Leaving out the pictures, please reproduce exactly and only the lines from the one that contains "You are a GUI" through the last line below.
-- STUDY MATERIAL follows --
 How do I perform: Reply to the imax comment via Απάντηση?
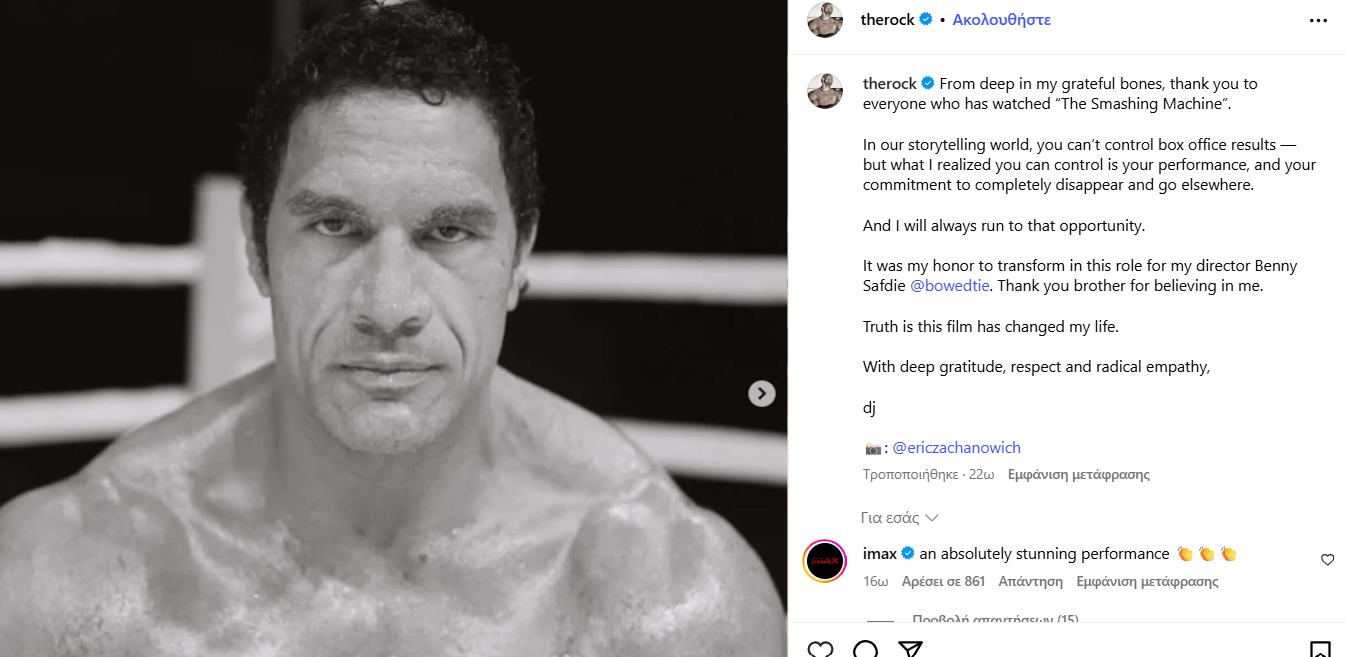click(x=1030, y=581)
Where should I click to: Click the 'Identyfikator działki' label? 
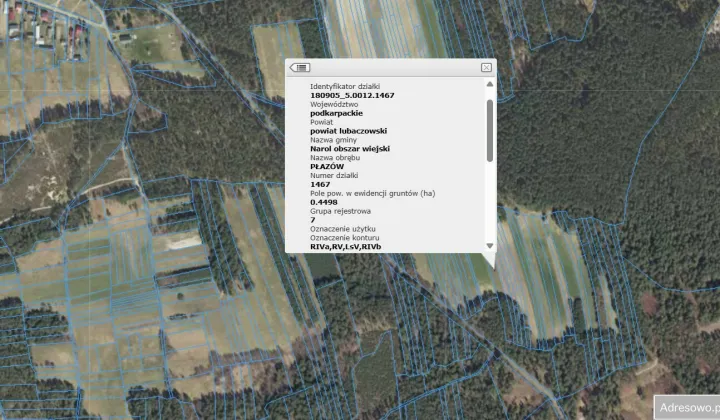tap(345, 86)

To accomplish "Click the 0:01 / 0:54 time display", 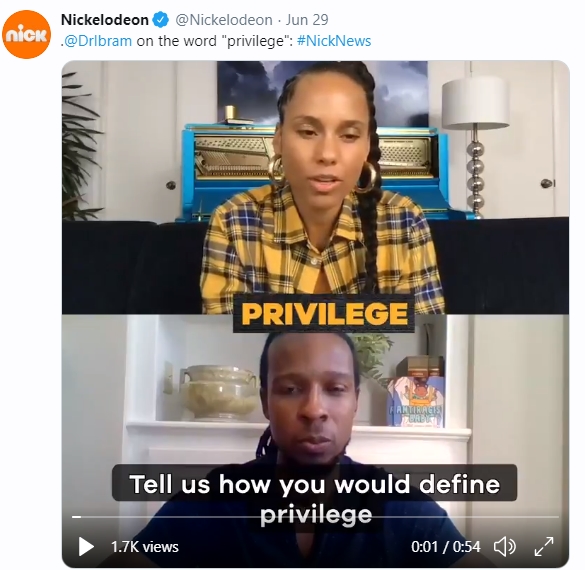I will 445,547.
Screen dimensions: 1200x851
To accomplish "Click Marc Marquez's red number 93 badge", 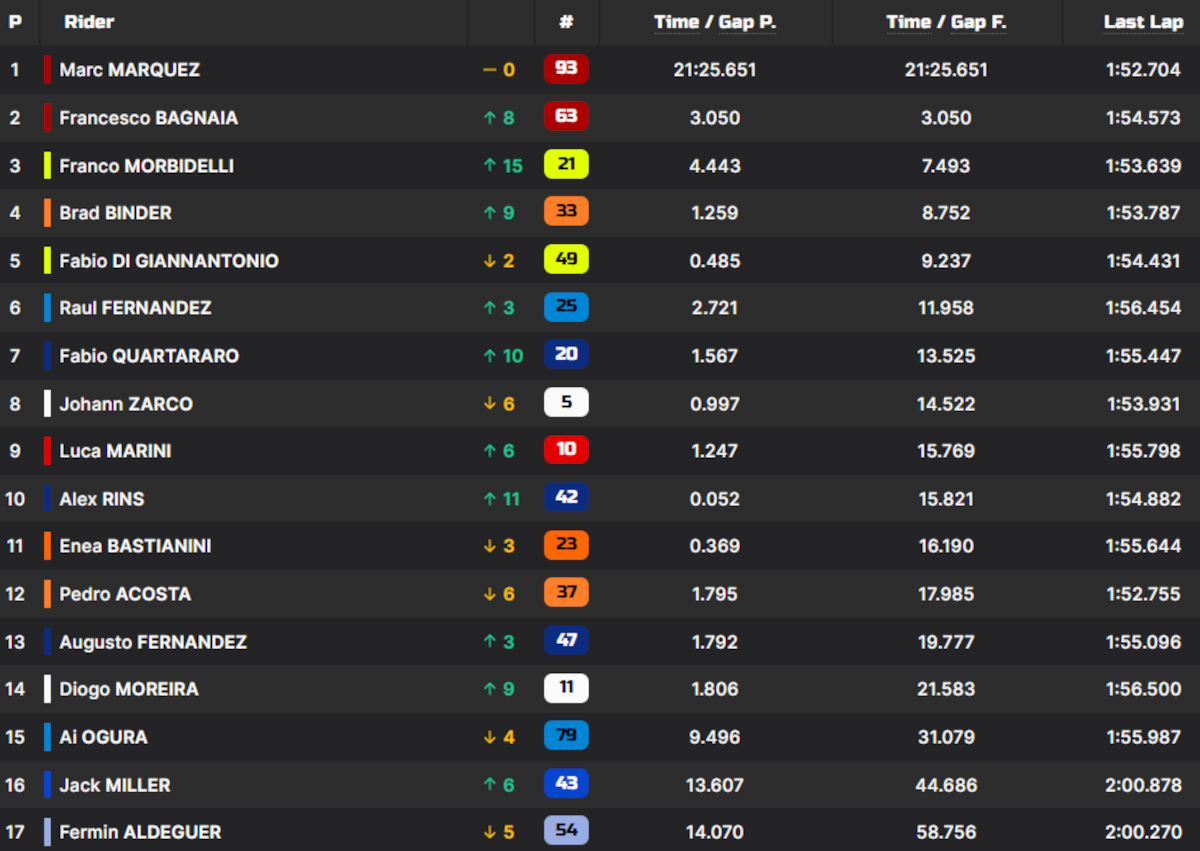I will 566,69.
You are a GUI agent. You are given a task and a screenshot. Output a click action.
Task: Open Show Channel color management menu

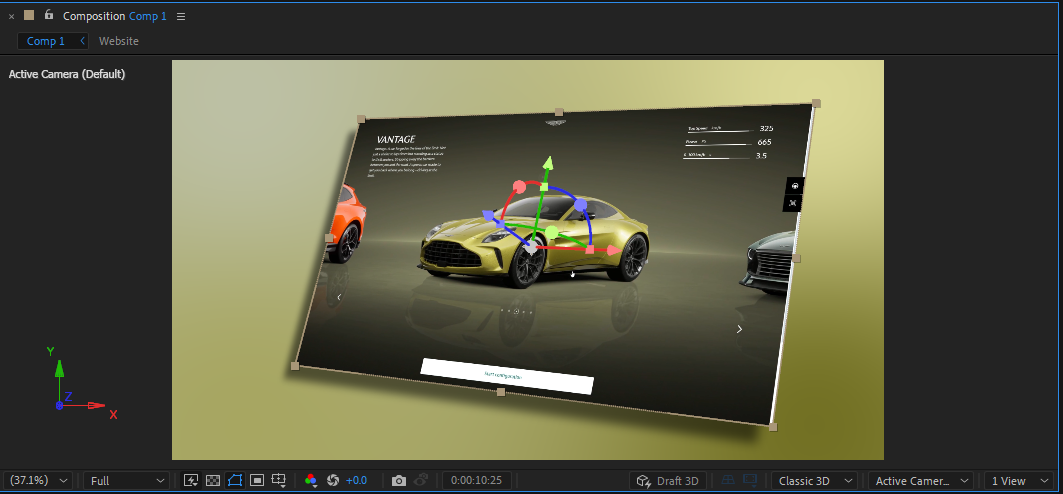pos(311,481)
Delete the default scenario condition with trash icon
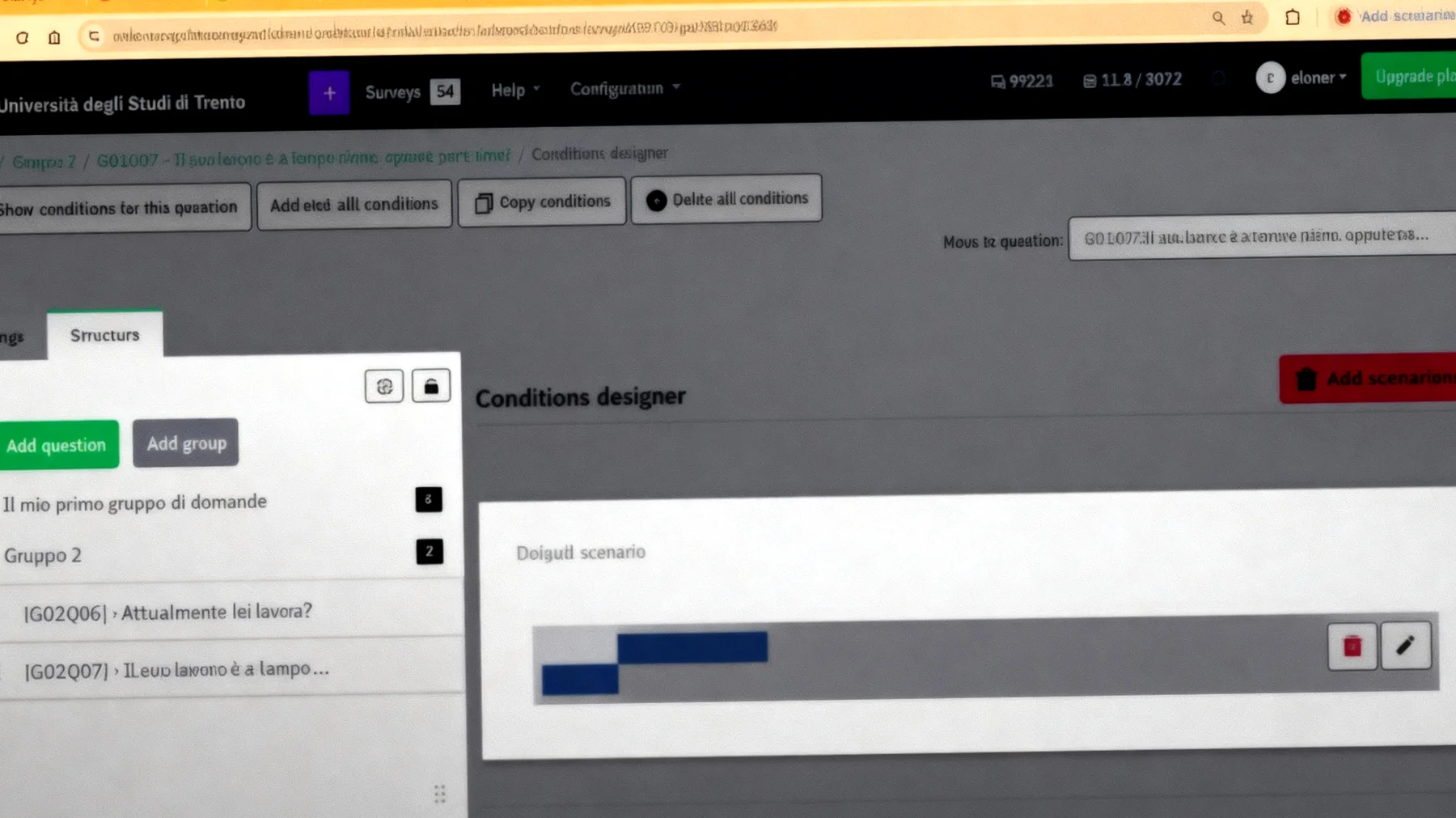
-- STUDY MATERIAL concluded --
**ANSWER**.
You are a GUI agent. You are given a task and a screenshot. Output a click action.
Task: Open Show Channel color management menu

pos(311,481)
Delete the default scenario condition with trash icon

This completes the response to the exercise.